Slow-Downs in DrJava

On Friday, before and during COMP 312, the production programming class that drives a lot of the development of DrJava, we discussed the reasons for the apparent slowdown of DrJava. At the beginning, I quite randomly mentioned that the reduced model was in list form and therefore wasn’t set up to handle more complicated requests, such as what class the cursor was in. Naturally it wasn’t set up to do that, that wasn’t on the programmers’ minds when the code was written, and it performs quite well for syntax highlighting, the main purpose, and pretty much acceptably for indenting. I just thought out loud if Barnaby’s attempt to write a tree-shaped reduced model would help satisfy those more complicated queries.

Corky vigorously defended the list-shaped reduced model. I’m not quite sure why, because I wasn’t even attacking it. Then he mentioned the slowdowns of DrJava that he had noticed, compared to about a year ago. A year ago was approximately when I started making major changes to the DrJava codebase and adding features like “Go to File”, persistent breakpoints and bookmarks, “Open Javadoc”, a simple form of code completion, a clipboard history, and “Find All”, all things that I’m sure absolutely nobody wants to miss anymore. Most of these features were driven by my own desire to use DrJava on bigger projects, and I always found something missing; unfortunately, I’m quite sure most people don’t even know about all the things I implemented, even though I documented them quite thoroughly (the first documentation update in a year and a half).

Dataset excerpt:
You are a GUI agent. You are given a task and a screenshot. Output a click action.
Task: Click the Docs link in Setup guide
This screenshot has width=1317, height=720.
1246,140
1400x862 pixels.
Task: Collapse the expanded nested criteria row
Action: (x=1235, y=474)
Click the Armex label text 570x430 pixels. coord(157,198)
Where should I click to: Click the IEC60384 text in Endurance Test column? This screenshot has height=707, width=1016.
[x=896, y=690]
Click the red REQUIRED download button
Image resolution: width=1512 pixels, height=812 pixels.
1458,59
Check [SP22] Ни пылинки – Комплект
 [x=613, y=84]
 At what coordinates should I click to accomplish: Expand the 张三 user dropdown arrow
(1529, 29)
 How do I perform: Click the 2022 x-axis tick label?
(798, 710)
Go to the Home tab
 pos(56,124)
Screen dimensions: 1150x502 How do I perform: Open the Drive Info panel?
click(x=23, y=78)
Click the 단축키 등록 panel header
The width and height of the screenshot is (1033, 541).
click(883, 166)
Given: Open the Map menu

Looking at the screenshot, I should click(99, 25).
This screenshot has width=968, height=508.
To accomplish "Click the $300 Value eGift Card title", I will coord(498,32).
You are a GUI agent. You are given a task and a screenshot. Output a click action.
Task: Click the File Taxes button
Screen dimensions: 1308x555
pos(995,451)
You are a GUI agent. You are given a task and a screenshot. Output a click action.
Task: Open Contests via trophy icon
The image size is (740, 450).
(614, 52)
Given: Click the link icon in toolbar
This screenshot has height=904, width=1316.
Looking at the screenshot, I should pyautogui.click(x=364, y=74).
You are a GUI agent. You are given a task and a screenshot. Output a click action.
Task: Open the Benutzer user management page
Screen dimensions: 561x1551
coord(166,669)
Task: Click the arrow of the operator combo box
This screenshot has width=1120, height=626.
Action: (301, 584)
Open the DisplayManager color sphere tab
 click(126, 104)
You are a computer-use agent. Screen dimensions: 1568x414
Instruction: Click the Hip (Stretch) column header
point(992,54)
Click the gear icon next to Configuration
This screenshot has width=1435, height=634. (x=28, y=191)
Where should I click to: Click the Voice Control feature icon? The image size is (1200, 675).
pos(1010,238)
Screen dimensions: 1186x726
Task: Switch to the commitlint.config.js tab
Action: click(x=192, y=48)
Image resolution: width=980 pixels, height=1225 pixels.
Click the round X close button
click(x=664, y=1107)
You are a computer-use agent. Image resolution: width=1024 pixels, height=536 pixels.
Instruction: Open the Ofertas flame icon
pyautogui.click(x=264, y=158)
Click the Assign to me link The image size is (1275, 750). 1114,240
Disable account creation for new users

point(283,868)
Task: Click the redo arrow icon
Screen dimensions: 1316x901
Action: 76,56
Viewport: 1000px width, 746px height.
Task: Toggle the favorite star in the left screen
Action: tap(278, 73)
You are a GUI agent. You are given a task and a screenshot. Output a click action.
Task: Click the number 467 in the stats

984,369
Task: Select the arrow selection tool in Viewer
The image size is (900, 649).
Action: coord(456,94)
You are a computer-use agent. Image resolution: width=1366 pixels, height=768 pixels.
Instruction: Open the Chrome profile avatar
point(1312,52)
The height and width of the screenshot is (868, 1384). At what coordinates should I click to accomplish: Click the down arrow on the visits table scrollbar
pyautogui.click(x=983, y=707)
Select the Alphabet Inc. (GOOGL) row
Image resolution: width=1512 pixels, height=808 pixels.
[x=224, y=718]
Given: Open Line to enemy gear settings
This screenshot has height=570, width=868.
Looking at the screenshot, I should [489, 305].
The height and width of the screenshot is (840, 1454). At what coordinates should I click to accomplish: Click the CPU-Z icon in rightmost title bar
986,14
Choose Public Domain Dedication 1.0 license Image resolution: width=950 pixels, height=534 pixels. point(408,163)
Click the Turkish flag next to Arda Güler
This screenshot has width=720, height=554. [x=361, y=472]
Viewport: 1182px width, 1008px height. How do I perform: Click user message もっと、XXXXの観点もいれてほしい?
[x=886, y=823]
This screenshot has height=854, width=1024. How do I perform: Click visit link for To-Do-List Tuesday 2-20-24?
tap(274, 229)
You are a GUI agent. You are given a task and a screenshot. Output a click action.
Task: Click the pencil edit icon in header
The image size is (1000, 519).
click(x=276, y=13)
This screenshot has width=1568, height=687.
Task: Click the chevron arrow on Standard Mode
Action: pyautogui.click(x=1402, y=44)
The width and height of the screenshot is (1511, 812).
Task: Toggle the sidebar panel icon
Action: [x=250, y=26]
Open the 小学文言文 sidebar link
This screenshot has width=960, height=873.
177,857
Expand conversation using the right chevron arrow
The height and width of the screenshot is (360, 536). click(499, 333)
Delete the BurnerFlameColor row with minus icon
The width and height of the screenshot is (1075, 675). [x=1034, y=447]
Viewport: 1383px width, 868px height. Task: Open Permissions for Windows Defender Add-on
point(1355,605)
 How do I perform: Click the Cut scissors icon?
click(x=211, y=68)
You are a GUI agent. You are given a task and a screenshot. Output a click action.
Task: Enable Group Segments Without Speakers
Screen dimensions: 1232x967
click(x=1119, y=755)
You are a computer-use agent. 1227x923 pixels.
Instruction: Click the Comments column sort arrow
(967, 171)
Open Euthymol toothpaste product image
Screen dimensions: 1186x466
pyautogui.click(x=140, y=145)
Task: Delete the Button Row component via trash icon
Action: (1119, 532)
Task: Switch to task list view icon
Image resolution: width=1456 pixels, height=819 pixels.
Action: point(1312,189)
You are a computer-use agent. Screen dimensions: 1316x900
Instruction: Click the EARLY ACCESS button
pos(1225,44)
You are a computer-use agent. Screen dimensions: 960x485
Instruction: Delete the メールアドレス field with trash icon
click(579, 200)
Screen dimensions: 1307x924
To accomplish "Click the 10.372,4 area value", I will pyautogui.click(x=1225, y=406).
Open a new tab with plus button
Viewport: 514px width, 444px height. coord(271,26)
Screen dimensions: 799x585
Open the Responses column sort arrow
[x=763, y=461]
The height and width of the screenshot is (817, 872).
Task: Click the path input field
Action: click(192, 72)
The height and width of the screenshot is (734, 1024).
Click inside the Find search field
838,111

Tasks and exercises
**1.** Summarize the text about slowdowns in DrJava in two sentences.
**2.** Continue the text about slowdowns in DrJava from the point where it stops.

Task-by-task outputs
**1.** During a COMP 312 discussion of DrJava's apparent slowdown, the writer wondered aloud whether Barnaby's tree-shaped reduced model could answer complex queries, such as which class the cursor is in, that the list-shaped model was never built to handle. Corky defended the list-shaped model and pointed to slowdowns since about a year earlier, roughly when the writer began adding major features such as "Go to File," persistent breakpoints and bookmarks, code completion, and "Find All."

**2.**
At the same time I had to admit that Corky was right: Opening the DrJava project took about three times as long with a recent version than with a version from January 2006, so something was definitely going on, although I was pretty sure that my changes had nothing to do with it. Sure, many of my changes, especially “Find All”, were not implemented in the best way, but they were implemented solidly with what the DrJava source code gave me. I added a few parts with extremely high code reuse, like the “predictive input dialog” and regions, then I recombined these new things with what was already there. To make “Find All” work, I have to cycle through all documents that contained matches, and this is actually visible in the title bar; however, now there’s a very convenient “Find All” feature (kind of like grep), before there wasn’t, and my code doesn’t do anything that a manual search by repeatedly pressing “Find Next” wouldn’t have done. Well, it does… it highlights the matches, if desired.

I felt like I wanted to prove that my changes had absolutely nothing to do with the slowdown, so I started playing around with the YourKit Java Profiler, a new and fantastic toy that we may use free of charge for our open source project. Just before Corky left for the weekend, I was able to demonstrate that one of the slow parts of DrJava, “Go to Line”, was due to horrible code that abused the list-shaped reduced model: It set the cursor of the reduced model to the beginning, and then moved it, counting newlines. Setting the line seems like a simple setter that should have constant runtime, but this algorithm was actually executing linearly! I promised I would rewrite the code by using Swing information.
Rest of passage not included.